Ferrie was discovered lying naked on his sofa with a sheet pulled over his head. Two typed suicide notes were found in his apartment. There were several empty medicine bottles on the table next to Ferrie's body. One of the drugs found in the apartment was Ploroid, a drug designed to greatly increase a person's metabolism. Garrison learned that with Ferrie's hypertension Ploroid could have caused him to die from a brain aneurism without leaving a trace (9:152; 19:163-167). What would the hyperactive Ferrie have been doing with a drug like Ploroid anyway?
Garrison suspected, and many assassination researchers have long believed, that someone forced Ferrie to swallow medicine from the bottles found on the nearby table, perhaps including the Ploroid. Recently disclosed photos from Ferrie's autopsy lend credence to this belief. The photos, made public in 1992, show bruises on the inside of Ferrie's mouth and gums, which suggest his mouth was forced shut, "perhaps to make him swallow something against his will" (9:153).

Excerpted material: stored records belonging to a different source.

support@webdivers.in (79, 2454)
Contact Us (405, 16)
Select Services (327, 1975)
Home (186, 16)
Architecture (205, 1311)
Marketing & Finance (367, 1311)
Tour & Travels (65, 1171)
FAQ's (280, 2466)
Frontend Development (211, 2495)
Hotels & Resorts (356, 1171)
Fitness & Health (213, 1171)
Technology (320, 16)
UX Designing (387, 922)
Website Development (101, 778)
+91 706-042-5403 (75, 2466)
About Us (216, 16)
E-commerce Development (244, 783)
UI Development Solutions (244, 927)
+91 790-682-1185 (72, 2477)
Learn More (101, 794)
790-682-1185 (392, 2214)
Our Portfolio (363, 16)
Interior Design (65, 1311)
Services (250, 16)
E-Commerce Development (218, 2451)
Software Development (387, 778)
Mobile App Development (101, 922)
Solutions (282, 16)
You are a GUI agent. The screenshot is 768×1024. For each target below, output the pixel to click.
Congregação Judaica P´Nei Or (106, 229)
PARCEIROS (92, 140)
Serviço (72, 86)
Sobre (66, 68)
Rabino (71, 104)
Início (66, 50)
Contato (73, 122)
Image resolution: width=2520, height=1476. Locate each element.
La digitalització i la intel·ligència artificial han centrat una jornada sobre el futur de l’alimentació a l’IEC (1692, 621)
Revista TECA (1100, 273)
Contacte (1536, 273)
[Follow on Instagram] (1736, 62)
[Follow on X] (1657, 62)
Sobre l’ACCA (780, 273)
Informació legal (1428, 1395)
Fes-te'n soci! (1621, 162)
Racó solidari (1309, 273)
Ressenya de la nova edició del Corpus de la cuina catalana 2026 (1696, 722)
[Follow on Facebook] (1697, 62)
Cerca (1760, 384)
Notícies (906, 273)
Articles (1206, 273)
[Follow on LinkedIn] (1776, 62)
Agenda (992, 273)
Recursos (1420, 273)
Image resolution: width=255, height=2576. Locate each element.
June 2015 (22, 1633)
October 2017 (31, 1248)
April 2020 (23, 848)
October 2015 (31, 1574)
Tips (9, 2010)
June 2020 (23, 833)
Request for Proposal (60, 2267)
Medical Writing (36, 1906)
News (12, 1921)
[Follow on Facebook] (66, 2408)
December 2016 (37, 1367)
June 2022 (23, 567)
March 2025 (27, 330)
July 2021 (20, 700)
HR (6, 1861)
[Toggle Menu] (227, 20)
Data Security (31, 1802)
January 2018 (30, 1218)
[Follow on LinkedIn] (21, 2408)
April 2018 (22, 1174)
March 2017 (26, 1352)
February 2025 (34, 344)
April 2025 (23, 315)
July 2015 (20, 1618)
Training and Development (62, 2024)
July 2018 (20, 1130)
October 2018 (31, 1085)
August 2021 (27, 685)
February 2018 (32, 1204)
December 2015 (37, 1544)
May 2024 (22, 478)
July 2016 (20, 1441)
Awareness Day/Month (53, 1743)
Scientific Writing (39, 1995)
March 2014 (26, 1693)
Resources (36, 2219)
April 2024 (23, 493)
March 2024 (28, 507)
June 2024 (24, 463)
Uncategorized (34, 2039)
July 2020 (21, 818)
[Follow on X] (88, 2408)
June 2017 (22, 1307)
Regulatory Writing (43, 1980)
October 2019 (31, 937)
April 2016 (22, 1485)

The day before he died, Ferrie purchased 100 thyroid tablets. However, when his body was discovered, they were nowhere to be found in his apartment. Researcher Frank Minyard theorizes that the killers may have mixed the pills into a solution and then forced it down Ferrie's throat with a tube. In this regard, it is interesting to note that one of the contusions visible in the autopsy photos of Ferrie's mouth is on the inside of the lower lip "where the tube may have struck during a struggle" (9:360 n 17).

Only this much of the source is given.